Das hier ist kein Dotcomtod2.0, und auch keine Startuprevue. Die Blogbar ist noch nicht mal ein Techblog – einfach, weil ich schlichtweg zu alt für das Web2.0 bin. Nicht zu alt im Sinne von “keine Ahnung”, sondern zu alt im Sinne von “Ich habe schon zu viel gesehen”. Zu all dem Schrott, den hochzuschreiben deutsche-startups.de angetreten ist, könnte ich Parallelen aus der New Economy ausgraben, die auch nicht gelaufen sind. Das Grundproblem damals wie heute: Massenhaft unreife Gründerburschis, die glauben, nur weil sie und all ihre Freunde so ticken, müsste jeder so ticken. Damals wie heute haben sie ein Menschenbild im Kopf, das nicht im Mindesten zu den realen Bedürfnissen und Fähigkeiten der Leute passt. Ich habe keine Ahnung, was später mal geht, aber ich weiss in etwa, was nicht gehen kann: 10 Startups in einer Marktnische, die nicht mal eines verträgt – Sportvereincommunities beispielsweise. Der Irrglaube, PR, Bloggen, Spass, Ehrlichkeit, Lobhudelei und Geldverdienen in ein schlüssiges gesamzkonzept überführen zu können – man betrachte nur mal die Pleite, die das 01blog der CeBit darstellt. Das alles sind: Rebellen ohne Markt.

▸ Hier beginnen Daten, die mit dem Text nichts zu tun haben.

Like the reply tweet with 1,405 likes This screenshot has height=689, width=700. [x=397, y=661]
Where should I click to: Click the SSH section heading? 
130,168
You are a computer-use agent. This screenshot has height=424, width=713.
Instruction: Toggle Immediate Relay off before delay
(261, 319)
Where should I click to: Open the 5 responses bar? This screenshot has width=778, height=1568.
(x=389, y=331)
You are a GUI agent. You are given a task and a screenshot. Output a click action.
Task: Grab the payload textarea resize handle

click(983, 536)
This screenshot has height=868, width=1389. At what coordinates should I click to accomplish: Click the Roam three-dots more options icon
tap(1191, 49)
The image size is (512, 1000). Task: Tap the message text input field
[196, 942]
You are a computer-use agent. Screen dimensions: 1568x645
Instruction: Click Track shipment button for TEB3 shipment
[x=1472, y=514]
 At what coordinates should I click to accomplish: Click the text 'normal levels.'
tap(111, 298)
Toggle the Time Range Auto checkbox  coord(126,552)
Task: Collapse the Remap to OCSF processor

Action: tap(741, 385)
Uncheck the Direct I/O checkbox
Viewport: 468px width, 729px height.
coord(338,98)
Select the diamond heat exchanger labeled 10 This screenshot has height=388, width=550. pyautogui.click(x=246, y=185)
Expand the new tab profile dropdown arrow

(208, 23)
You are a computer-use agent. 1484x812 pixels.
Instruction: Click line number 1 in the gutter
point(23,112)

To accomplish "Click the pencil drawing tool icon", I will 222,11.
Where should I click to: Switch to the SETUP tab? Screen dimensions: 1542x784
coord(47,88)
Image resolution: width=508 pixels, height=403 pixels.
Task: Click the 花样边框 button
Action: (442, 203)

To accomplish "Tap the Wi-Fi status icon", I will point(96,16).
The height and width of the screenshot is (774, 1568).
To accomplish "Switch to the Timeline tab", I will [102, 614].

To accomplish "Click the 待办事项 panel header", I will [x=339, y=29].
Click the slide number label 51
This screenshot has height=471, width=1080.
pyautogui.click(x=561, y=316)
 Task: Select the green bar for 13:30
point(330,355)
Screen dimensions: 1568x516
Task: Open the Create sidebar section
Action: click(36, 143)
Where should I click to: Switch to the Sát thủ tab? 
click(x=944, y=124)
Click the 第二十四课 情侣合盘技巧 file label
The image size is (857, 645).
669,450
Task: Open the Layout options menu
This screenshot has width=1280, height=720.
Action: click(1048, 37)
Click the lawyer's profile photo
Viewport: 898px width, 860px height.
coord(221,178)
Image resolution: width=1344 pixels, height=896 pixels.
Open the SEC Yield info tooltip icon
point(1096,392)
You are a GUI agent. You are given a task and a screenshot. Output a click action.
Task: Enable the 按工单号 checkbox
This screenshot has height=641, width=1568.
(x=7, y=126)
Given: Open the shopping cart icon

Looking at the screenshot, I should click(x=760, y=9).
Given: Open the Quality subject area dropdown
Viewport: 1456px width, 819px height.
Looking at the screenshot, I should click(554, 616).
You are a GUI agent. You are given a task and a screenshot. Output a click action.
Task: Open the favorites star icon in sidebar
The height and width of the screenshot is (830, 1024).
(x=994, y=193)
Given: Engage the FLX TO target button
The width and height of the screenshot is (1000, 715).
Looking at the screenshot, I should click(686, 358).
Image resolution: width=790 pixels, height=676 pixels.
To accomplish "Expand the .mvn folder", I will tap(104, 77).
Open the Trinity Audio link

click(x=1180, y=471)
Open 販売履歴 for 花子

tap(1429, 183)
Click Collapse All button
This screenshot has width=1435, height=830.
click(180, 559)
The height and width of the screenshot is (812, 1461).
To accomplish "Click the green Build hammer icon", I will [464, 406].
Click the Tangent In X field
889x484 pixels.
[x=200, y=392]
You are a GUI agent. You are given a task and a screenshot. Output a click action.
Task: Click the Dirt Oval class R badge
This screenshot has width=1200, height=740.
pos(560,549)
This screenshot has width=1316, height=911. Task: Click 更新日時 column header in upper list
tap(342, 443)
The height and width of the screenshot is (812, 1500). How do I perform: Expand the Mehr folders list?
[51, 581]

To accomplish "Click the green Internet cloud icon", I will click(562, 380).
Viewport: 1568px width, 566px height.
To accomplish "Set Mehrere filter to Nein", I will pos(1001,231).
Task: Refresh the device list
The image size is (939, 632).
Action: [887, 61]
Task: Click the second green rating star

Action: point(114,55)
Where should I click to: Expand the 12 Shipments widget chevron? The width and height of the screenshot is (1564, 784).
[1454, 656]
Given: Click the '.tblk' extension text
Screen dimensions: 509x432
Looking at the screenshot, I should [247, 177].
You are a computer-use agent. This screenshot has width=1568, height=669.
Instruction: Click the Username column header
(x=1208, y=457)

Ich denke schon, dass ein gut gemachtes, nennen wir es mal, distanziertes Blog eines Beteiligten an dieser Szene Erfolg haben könnte. Was man bräuchte, wäre einen Don Basic, wenn man so will. Einen, der mit drinnen hängt wie Robert Basic, aber nicht von der Szene abhängig ist, und obendrein zynisch und bissig schreiben kann wie ich. Robert hat zwar seinen Kopf, aber für ein hartes Gossipblog muss man geradezu beabsichtigen, es sich mit dem einen oder dem anderen zu verscherzen. Ein Autor sollte sich einen Dreck drum scheren, was andere von ihm denken, nicht nur, weil es ihm egal ist, sondern weil die Opfer der Berichterstattung wissen, dass Nichtbeachtung noch mal schlimmer als der Verriss ist.

Der Gründe, warum es das in Deutschland nicht gibt und geben wird, nicht nur im Web2.0, sondern in vielen anderen Bereichen auch – man betrachte nur mal das Modeblog Gufugyourself – sind vielschichtig. Die bei Ethority aufgeführten Beispiele für Tech-Gossip haben das Problem, dass sie Gefälligkeits- und Schleichwerbungsblogs sind, man lese Interviews und das Gewürge, wenn Turi und Hüsing auf die Verquickung von Nettigkeiten und Sponsoring angesprochen werden – was dem einen sein Springerkonzern, sind dem anderen seine Samwers. Meines Erachtens wollen die meisten Fachblogs ihr Geld mit den Gegenständen ihrer berichterstattung verdienen, und die Leserzahlen sind da nur ein Mittel zum Zweck, PR, Werbung und billig erstellte oder zusammengeklaute Inhalte zu einem unschönen Brei zu vermischen. Ein Gossipblog wäre das Gegenteil: Ein Blog für Leser, das sie unterhält auf Kosten eitler Gecken, die trotzdem um die “Awareness” buhlen. Als Geschäftsmodell ist dieser Ansatz jedoch schwer bin undurchführbar, und man muss zudem auch noch mehr können ausser Schleimen und Abschreiben.

Insofern: Ich sehe das nicht. Es gibt weder den Willen, noch den Mut, noch die Fähigkeiten, und schon gar nicht irgendwelche finanziellen Verlockungen. Was ich allerdings sehe, ist ein Einfallstor für klassische Medien, die manche dieser Probleme mit Finanzierung, Aufmerksamkeit von Anfang an und juristischer Absicherung beheben können. Die könnten es – wenn sie andere Autoren als die extrem peinliche Annika Rinsche wie bei der WAZ zur Verfügung hätten. Bis es soweit ist, geht die Blogbar sicher weiter. Mir ist es egal, was die von mir denken, ich bin keine feige Sau und kein Arschkriecher, ich will keine Werbung und verdiene mein Geld woanders. Ich will meinen Spass – und das sind die Gefährlichsten.